PROBLEM TO SOLVE | Identify the line that contains "[MARIANNE - Pool Party Blue] (303, 1549)" in the material. Output it and every line after it, unchanged, through the end.

▼

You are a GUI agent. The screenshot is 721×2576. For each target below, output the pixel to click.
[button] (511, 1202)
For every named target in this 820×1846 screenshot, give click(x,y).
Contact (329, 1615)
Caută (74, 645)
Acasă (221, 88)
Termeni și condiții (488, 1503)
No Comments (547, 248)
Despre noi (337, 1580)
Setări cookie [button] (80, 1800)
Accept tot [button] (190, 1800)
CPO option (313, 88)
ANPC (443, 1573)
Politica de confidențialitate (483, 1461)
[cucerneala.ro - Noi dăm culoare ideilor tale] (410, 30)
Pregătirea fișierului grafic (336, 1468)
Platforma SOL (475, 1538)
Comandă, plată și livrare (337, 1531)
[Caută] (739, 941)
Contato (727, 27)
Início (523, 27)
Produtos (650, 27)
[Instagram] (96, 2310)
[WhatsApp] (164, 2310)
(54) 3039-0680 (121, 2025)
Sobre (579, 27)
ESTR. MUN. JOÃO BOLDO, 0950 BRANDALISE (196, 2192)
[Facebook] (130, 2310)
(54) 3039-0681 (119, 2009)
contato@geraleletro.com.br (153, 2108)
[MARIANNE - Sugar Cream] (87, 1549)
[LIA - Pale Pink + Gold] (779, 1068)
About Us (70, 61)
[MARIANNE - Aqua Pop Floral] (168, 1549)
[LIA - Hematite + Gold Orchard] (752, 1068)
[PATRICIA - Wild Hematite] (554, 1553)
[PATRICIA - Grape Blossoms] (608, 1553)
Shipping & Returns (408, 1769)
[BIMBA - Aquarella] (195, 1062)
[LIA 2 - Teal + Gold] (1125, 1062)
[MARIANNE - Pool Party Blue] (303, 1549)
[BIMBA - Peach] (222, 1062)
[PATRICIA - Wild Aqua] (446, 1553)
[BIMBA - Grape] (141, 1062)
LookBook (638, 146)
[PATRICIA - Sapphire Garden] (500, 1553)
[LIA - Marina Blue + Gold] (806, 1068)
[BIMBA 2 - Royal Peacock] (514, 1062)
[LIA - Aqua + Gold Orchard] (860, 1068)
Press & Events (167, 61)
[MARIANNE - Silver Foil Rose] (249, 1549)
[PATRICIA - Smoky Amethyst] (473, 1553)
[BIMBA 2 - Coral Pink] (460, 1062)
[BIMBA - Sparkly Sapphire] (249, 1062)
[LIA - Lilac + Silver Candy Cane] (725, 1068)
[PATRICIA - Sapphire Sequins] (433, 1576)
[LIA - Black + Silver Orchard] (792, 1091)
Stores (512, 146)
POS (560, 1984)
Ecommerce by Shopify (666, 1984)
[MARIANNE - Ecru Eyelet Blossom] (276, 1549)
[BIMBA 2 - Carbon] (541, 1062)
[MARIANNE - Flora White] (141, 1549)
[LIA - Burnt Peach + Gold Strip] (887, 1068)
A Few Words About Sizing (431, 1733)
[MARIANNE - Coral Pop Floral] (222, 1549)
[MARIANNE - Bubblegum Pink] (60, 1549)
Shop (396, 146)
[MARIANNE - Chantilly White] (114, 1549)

▲

OUTPUT BELOW |
[MARIANNE - Pool Party Blue] (303, 1549)
[BIMBA - Peach] (222, 1062)
[PATRICIA - Wild Aqua] (446, 1553)
[BIMBA - Grape] (141, 1062)
LookBook (638, 146)
[PATRICIA - Sapphire Garden] (500, 1553)
[LIA - Marina Blue + Gold] (806, 1068)
[BIMBA 2 - Royal Peacock] (514, 1062)
[LIA - Aqua + Gold Orchard] (860, 1068)
Press & Events (167, 61)
[MARIANNE - Silver Foil Rose] (249, 1549)
[PATRICIA - Smoky Amethyst] (473, 1553)
[BIMBA 2 - Coral Pink] (460, 1062)
[BIMBA - Sparkly Sapphire] (249, 1062)
[LIA - Lilac + Silver Candy Cane] (725, 1068)
[PATRICIA - Sapphire Sequins] (433, 1576)
[LIA - Black + Silver Orchard] (792, 1091)
Stores (512, 146)
POS (560, 1984)
Ecommerce by Shopify (666, 1984)
[MARIANNE - Ecru Eyelet Blossom] (276, 1549)
[BIMBA 2 - Carbon] (541, 1062)
[MARIANNE - Flora White] (141, 1549)
[LIA - Burnt Peach + Gold Strip] (887, 1068)
A Few Words About Sizing (431, 1733)
[MARIANNE - Coral Pop Floral] (222, 1549)
[MARIANNE - Bubblegum Pink] (60, 1549)
Shop (396, 146)
[MARIANNE - Chantilly White] (114, 1549)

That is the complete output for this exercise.